- Exercise prompt -
Count the lines in the records below that contain the word "coordinates". Reply with the number only.

- Input data -
● ● ● ● ● ● ●

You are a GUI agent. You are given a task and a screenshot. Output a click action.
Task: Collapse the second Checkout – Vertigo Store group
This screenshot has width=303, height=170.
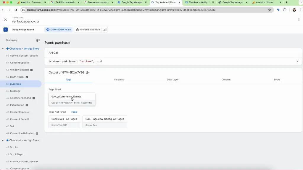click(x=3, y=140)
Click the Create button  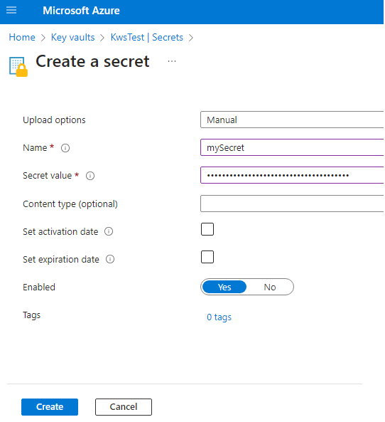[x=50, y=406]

● ● ● ● ● ● ●

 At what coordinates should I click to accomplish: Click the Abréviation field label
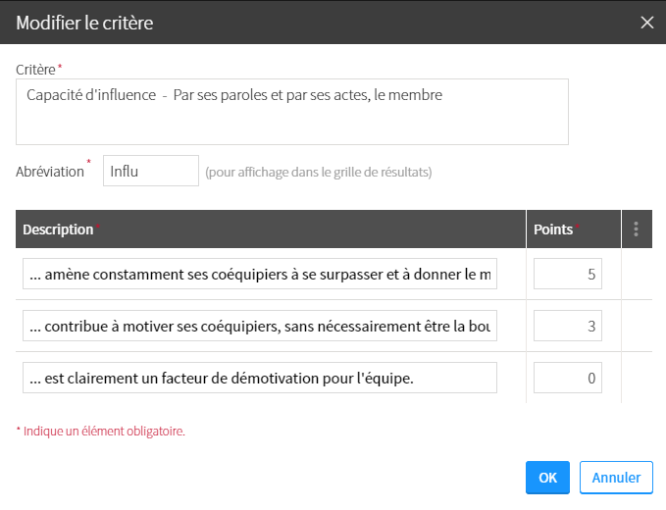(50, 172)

● ● ● ● ● ● ●

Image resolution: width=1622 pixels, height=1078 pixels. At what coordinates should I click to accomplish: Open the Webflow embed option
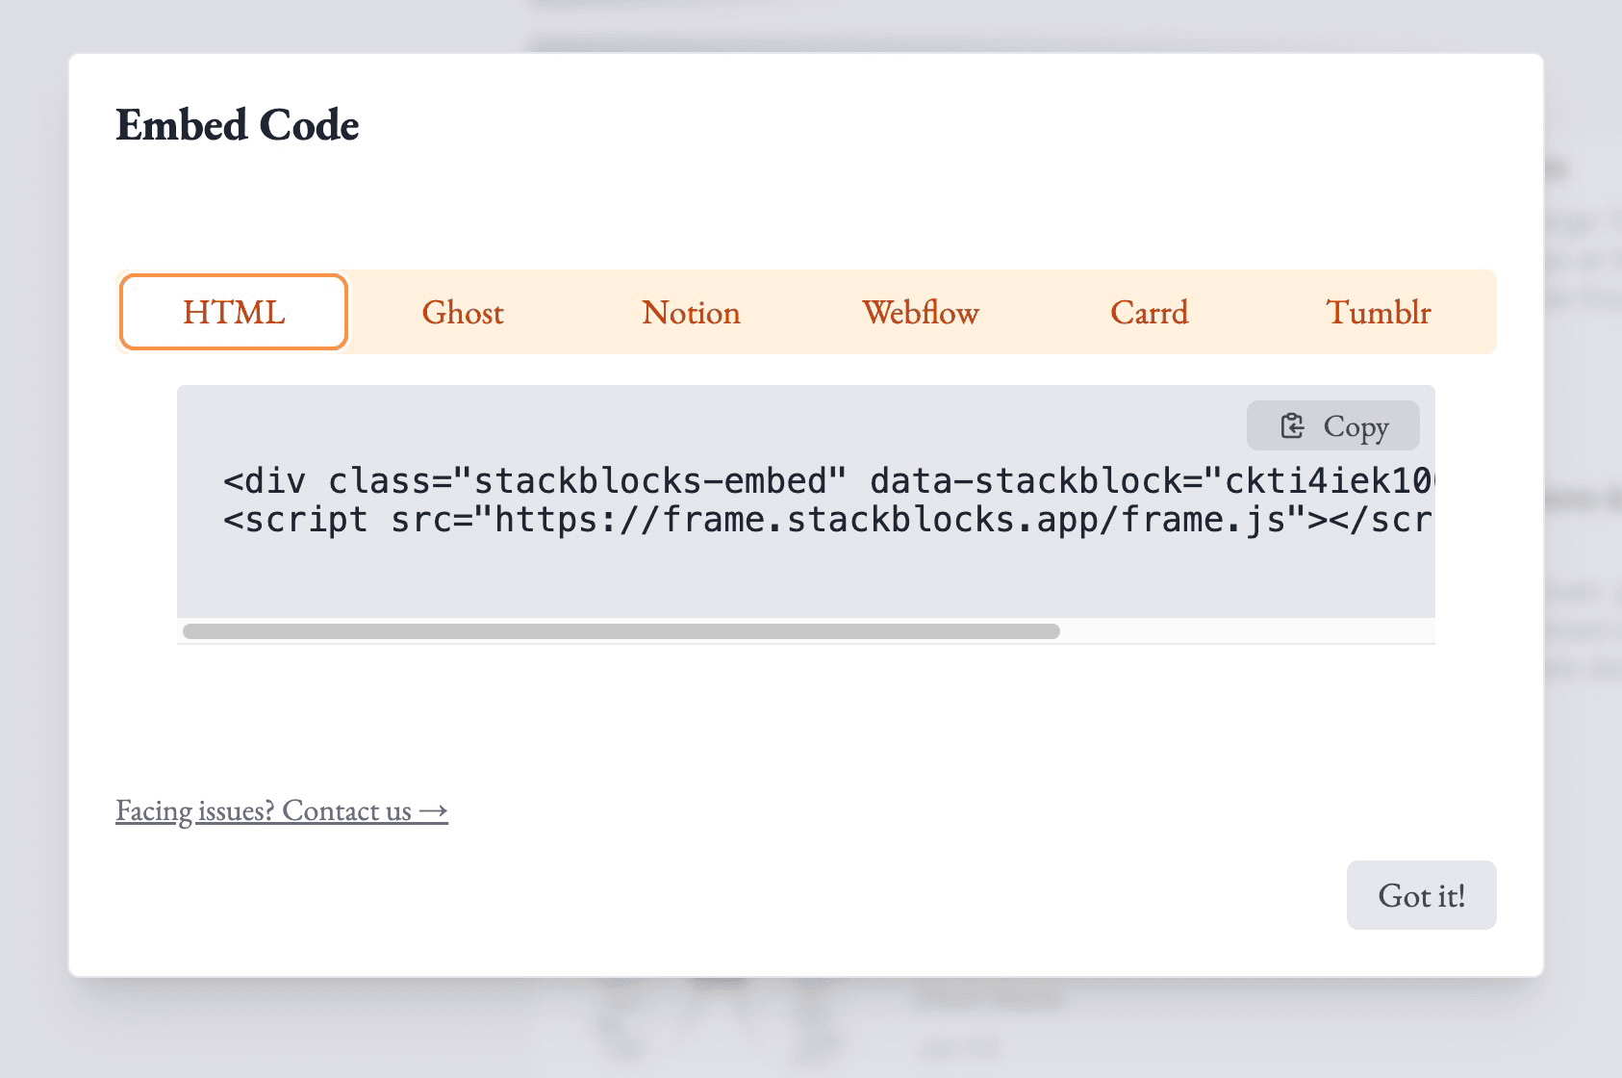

● ● ● ● ● ● ●

- Answer to this exercise -
2